Today's low-interest-rate environment -- in which safe investments like savings accounts, CDs and government bonds offer paltry yields -- forces investors looking to boost their income to take on more risk. However, some risks just are not worth the potential reward. Consider, for example, Alliance Holdings GP (NASDAQ: AHGP), Summit Midstream Partners (NYSE:SMLP), and DCP Midstream Partners (NYSE:DCP). While all three of these energy companies currently offer yields of around 10%, there's danger ahead that could result in these cash distributions heading lower in the future.
Not much security in the forecast
On the surface, it would seem that Alliance Holdings GP's nearly 10% yield is on solid ground: The general partner estimates that it will receive $33.4 million in distributions from its coal producing MLP, Alliance Resource Partners (NASDAQ:ARLP), on a quarterly basis this year, which is just enough to cover its roughly $33 million quarterly distribution to investors. The concern, however, is for 2017 and beyond, when the coal MLP's secured coal commitments fall off dramatically.
For 2016, Alliance Resource Partners has essentially sold out its estimated volumes at a range of 35 to 36 million tons. That will enable the company to generate enough cash flow to cover its distribution at a two times coverage ratio. Next year, however, it only has secured commitments for 24.3 million tons, with steeper declines to 15 million in 2018 and 7.9 million in 2019. If the coal market does not vastly improve and new sales contracts don't materialize, the company's revenue and cash flow will decline, which could force the company to cut its distribution again, in turn leading Alliance Holdings GP to cut its payout as well.
Don't overlook the refinancing risk
Midstream MLP Summit Midstream Partners' current yield is an eye-catching 10.2% that, likewise, appears to be on solid ground. Currently, 98% of Summit Midstream Partners' revenue is fee-based, and that stable cash flow supports its cash outlay with ample room to spare, as is evidenced by the company's 1.25 times distribution coverage ratio last quarter.
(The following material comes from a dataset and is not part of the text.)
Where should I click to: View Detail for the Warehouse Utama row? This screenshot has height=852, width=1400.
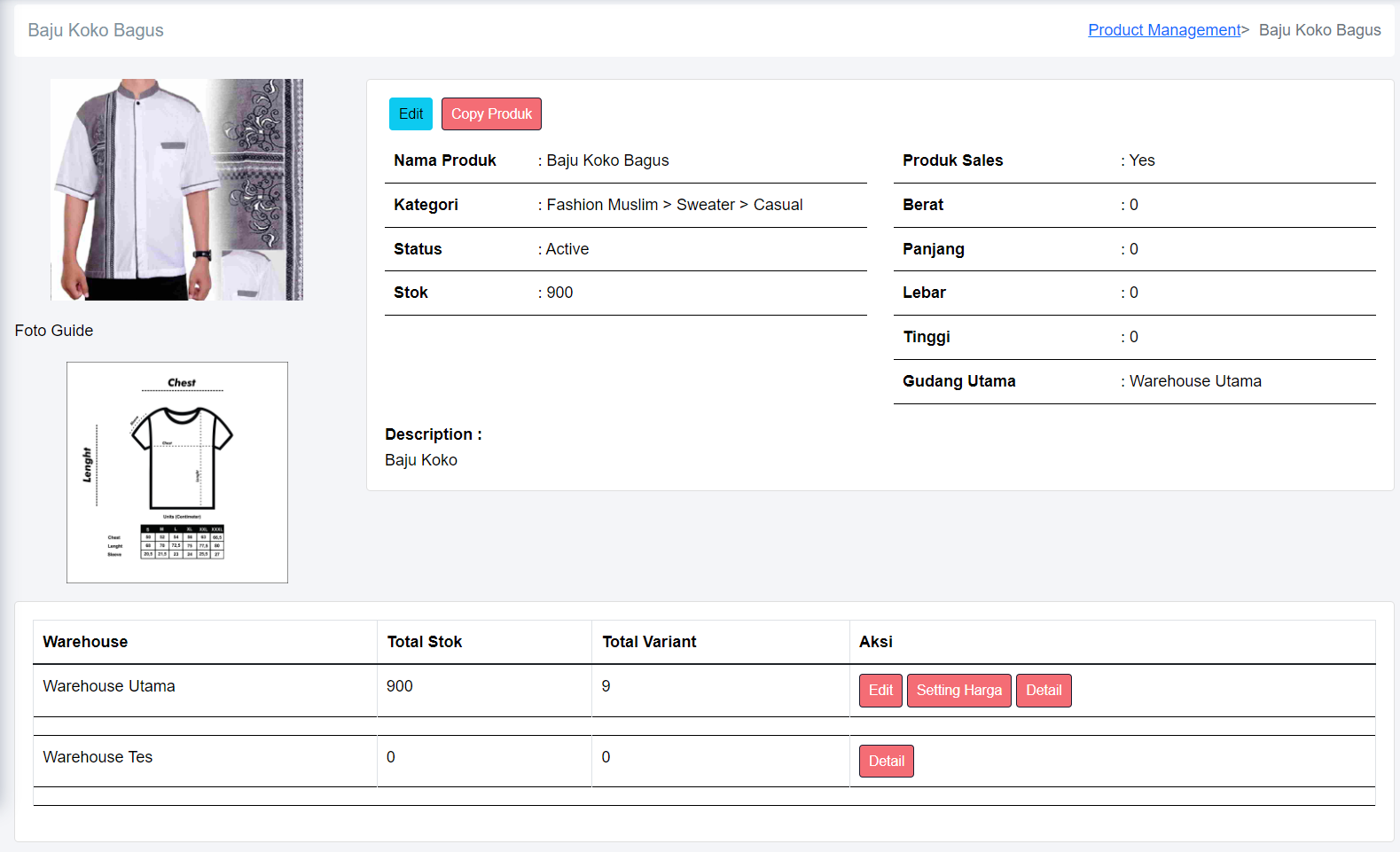[x=1043, y=691]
However, the company has significant financing risks to address over the next few years. First, as of the end of the second quarter, it had borrowed $721 million of the $1.25 billion available under its revolving credit facility. As a result, short-term debt made up more than half of its total outstanding debt. While the company recently raised more than $125 million through equity sales to pay down debt, it needs to refinance more of it, which could be costly, given its junk-rated credit and the current weakness of the energy market. Also, the company recently completed a $1.2 billion asset drop down with its parent company, which included a deferred payment of $800 million to $900 million to be funded by 2020. The structure of that transaction allowed the company to "pick its spots" to refinance the IOU. However, while that reduced its financing risk, it did not eliminate it entirely. If conditions deteriorate, the company might need to cut its distribution to lower its cost of capital, not only to refinance that deal but to fund its more than $500 million in organic growth projects.
Hedges are rolling off
Midstream MLP DCP Midstream Partners' also has a current yield of around 10% that it can amply cover with current cash flow. Last quarter, for example, its coverage ratio was 1.06 times, and coverage averaged 1.21 times over the past year. That said, distributable cash flow declined 9.2% last quarter due in part to its hedging contracts rolling off.
Additional hedges will expire over the next year. Because of that, the company's direct exposure to commodity prices will increase from 10% in 2016 to 18% in 2017. While it plans to offset some of that by completing expansion projects to increase its fee-based margin from 75% to 80%, there's a risk that weak commodity prices will cut into distributable cash flow to the point where the distribution is no longer sustainable.
Let me be clear: It does not appear that there's any risk of Alliance GP Holdings, Summit Midstream Partners, or DCP Midstream Partners cutting their payouts in the near term. However, all three have potential problems lurking in the future that could cause them to cut their distributions. Because of those risks, investors should not bank these high yielders maintaining their current cash distribution levels for the longer term.